Tag Archives: Trump lies

Donald J. Trump: political trailblazer

Donald John Trump is blazing a trail as president of the United States that well might establish a new benchmark that grabs the attention of future presidents.

The Washington Post has been keeping tabs on the number of lies that Trump has told since he took office in January 2017.

Trump has passed the 9,000 mark in the number of false or “misleading” statements, according to the Post. What’s more, he is on pace already to exceed the lying rate he set in the first two years of his presidency, the Post reports.

The Post reports: “The President averaged nearly 5.9 false or misleading claims a day in his first year in office. He hit nearly 16.5 a day in his second year. So far in 2019, he’s averaging nearly 22 claims a day.”

Hey, man!
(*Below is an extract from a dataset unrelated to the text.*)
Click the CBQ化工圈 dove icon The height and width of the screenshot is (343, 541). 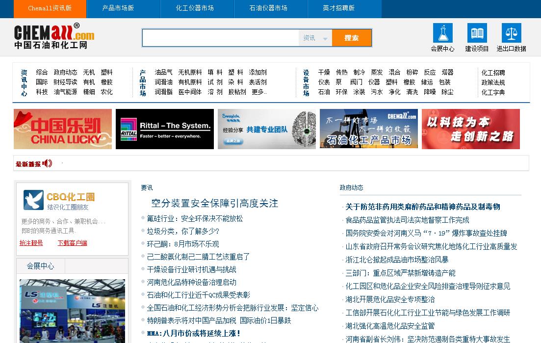coord(33,200)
That is awesome.

Trump brags about his big numbers: biggest crowd in history at his inaugural; biggest tax cut in history, he’s done more in his first two years than any president in U.S. history; more jobs created than ever.

Now, though, Trump has provided demonstrable evidence that his lying numbers are No. 1 in the history of the high office he holds.

Nice going, Mr. President.

If only Trump were ‘good’ at lying; he isn’t

Donald Trump is setting some sort of unofficial record for lying, prevarication, misstatements muttered, uttered and sputtered from the White House.

One of his more recent, um, lies takes the cake.

The commander in chief stood before troops in Iraq the day after Christmas. He went to the war zone with his wife, Melania, and told the men and women assembled before him that they had just gotten the first pay raise in 10 years. Lie!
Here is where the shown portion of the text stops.